The task:
Keeping every word intact, reproduce all of the records.

Segment Open

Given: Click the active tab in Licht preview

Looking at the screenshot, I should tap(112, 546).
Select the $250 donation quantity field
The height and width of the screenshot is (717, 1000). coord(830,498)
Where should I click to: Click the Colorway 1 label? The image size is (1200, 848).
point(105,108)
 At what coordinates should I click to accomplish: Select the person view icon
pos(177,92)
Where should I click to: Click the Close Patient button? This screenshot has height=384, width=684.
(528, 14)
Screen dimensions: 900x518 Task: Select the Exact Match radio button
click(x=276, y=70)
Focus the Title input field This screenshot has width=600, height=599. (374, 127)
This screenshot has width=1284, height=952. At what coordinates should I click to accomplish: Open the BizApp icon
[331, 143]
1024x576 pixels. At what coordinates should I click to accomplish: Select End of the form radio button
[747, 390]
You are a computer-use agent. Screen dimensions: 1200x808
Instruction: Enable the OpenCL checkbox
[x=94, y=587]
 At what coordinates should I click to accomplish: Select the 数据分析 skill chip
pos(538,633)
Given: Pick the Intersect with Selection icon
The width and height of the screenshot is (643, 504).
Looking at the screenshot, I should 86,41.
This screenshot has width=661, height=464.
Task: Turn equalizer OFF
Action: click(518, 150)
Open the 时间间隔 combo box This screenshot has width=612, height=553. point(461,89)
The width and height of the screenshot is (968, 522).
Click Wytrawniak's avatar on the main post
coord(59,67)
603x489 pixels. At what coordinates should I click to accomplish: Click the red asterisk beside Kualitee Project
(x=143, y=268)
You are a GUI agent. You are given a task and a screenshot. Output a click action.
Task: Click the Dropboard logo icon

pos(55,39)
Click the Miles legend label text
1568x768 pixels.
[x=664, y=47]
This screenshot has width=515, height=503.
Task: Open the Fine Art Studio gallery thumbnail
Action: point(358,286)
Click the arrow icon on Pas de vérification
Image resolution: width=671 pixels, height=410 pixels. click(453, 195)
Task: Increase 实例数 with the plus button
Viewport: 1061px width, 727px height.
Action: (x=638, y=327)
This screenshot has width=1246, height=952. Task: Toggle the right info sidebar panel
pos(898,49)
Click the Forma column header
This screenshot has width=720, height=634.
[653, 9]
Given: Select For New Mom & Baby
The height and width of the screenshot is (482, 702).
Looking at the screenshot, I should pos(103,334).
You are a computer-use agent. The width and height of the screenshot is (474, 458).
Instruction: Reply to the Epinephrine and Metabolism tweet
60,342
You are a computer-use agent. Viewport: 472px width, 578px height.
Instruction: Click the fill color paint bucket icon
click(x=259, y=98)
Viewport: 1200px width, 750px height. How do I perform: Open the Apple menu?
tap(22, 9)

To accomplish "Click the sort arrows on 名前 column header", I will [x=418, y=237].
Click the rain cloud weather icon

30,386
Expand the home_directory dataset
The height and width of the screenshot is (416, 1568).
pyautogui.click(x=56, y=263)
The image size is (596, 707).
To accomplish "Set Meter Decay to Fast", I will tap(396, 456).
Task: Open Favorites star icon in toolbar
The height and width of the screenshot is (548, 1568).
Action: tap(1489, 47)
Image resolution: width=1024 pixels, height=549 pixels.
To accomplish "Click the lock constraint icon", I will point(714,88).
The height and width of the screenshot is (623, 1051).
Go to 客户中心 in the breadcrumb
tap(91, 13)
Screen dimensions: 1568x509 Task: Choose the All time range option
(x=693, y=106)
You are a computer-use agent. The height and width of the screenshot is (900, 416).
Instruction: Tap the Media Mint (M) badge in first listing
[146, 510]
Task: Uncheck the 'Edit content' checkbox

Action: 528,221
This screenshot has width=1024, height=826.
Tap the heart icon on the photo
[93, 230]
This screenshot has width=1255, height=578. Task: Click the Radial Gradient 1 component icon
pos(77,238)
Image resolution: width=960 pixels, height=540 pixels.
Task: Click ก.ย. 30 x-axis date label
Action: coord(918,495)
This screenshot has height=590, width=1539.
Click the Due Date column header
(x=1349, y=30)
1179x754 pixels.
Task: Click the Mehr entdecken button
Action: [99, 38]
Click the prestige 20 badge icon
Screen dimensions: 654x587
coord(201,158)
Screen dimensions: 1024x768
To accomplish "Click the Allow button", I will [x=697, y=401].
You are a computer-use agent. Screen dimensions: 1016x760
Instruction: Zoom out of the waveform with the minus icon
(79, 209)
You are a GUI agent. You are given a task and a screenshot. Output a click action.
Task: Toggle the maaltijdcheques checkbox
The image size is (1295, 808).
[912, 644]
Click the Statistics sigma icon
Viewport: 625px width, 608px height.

Segment Closed

Solution to the exercise:
Given: Click the active tab in Licht preview

Looking at the screenshot, I should tap(112, 546).
Select the $250 donation quantity field
The height and width of the screenshot is (717, 1000). coord(830,498)
Where should I click to: Click the Colorway 1 label? The image size is (1200, 848).
point(105,108)
 At what coordinates should I click to accomplish: Select the person view icon
pos(177,92)
Where should I click to: Click the Close Patient button? This screenshot has height=384, width=684.
(528, 14)
Screen dimensions: 900x518 Task: Select the Exact Match radio button
click(x=276, y=70)
Focus the Title input field This screenshot has width=600, height=599. (374, 127)
This screenshot has width=1284, height=952. At what coordinates should I click to accomplish: Open the BizApp icon
[331, 143]
1024x576 pixels. At what coordinates should I click to accomplish: Select End of the form radio button
[747, 390]
You are a computer-use agent. Screen dimensions: 1200x808
Instruction: Enable the OpenCL checkbox
[x=94, y=587]
 At what coordinates should I click to accomplish: Select the 数据分析 skill chip
pos(538,633)
Given: Pick the Intersect with Selection icon
The width and height of the screenshot is (643, 504).
Looking at the screenshot, I should 86,41.
This screenshot has width=661, height=464.
Task: Turn equalizer OFF
Action: click(518, 150)
Open the 时间间隔 combo box This screenshot has width=612, height=553. point(461,89)
The width and height of the screenshot is (968, 522).
Click Wytrawniak's avatar on the main post
coord(59,67)
603x489 pixels. At what coordinates should I click to accomplish: Click the red asterisk beside Kualitee Project
(x=143, y=268)
You are a GUI agent. You are given a task and a screenshot. Output a click action.
Task: Click the Dropboard logo icon

pos(55,39)
Click the Miles legend label text
1568x768 pixels.
[x=664, y=47]
This screenshot has width=515, height=503.
Task: Open the Fine Art Studio gallery thumbnail
Action: point(358,286)
Click the arrow icon on Pas de vérification
Image resolution: width=671 pixels, height=410 pixels. click(453, 195)
Task: Increase 实例数 with the plus button
Viewport: 1061px width, 727px height.
Action: (x=638, y=327)
This screenshot has width=1246, height=952. Task: Toggle the right info sidebar panel
pos(898,49)
Click the Forma column header
This screenshot has width=720, height=634.
[653, 9]
Given: Select For New Mom & Baby
The height and width of the screenshot is (482, 702).
Looking at the screenshot, I should pos(103,334).
You are a computer-use agent. The width and height of the screenshot is (474, 458).
Instruction: Reply to the Epinephrine and Metabolism tweet
60,342
You are a computer-use agent. Viewport: 472px width, 578px height.
Instruction: Click the fill color paint bucket icon
click(x=259, y=98)
Viewport: 1200px width, 750px height. How do I perform: Open the Apple menu?
tap(22, 9)

To accomplish "Click the sort arrows on 名前 column header", I will [x=418, y=237].
Click the rain cloud weather icon

30,386
Expand the home_directory dataset
The height and width of the screenshot is (416, 1568).
pyautogui.click(x=56, y=263)
The image size is (596, 707).
To accomplish "Set Meter Decay to Fast", I will tap(396, 456).
Task: Open Favorites star icon in toolbar
The height and width of the screenshot is (548, 1568).
Action: tap(1489, 47)
Image resolution: width=1024 pixels, height=549 pixels.
To accomplish "Click the lock constraint icon", I will point(714,88).
The height and width of the screenshot is (623, 1051).
Go to 客户中心 in the breadcrumb
tap(91, 13)
Screen dimensions: 1568x509 Task: Choose the All time range option
(x=693, y=106)
You are a computer-use agent. The height and width of the screenshot is (900, 416).
Instruction: Tap the Media Mint (M) badge in first listing
[146, 510]
Task: Uncheck the 'Edit content' checkbox

Action: 528,221
This screenshot has width=1024, height=826.
Tap the heart icon on the photo
[93, 230]
This screenshot has width=1255, height=578. Task: Click the Radial Gradient 1 component icon
pos(77,238)
Image resolution: width=960 pixels, height=540 pixels.
Task: Click ก.ย. 30 x-axis date label
Action: coord(918,495)
This screenshot has height=590, width=1539.
Click the Due Date column header
(x=1349, y=30)
1179x754 pixels.
Task: Click the Mehr entdecken button
Action: [99, 38]
Click the prestige 20 badge icon
Screen dimensions: 654x587
coord(201,158)
Screen dimensions: 1024x768
To accomplish "Click the Allow button", I will [x=697, y=401].
You are a computer-use agent. Screen dimensions: 1016x760
Instruction: Zoom out of the waveform with the minus icon
(79, 209)
You are a GUI agent. You are given a task and a screenshot. Output a click action.
Task: Toggle the maaltijdcheques checkbox
The image size is (1295, 808).
[912, 644]
Click the Statistics sigma icon
Viewport: 625px width, 608px height.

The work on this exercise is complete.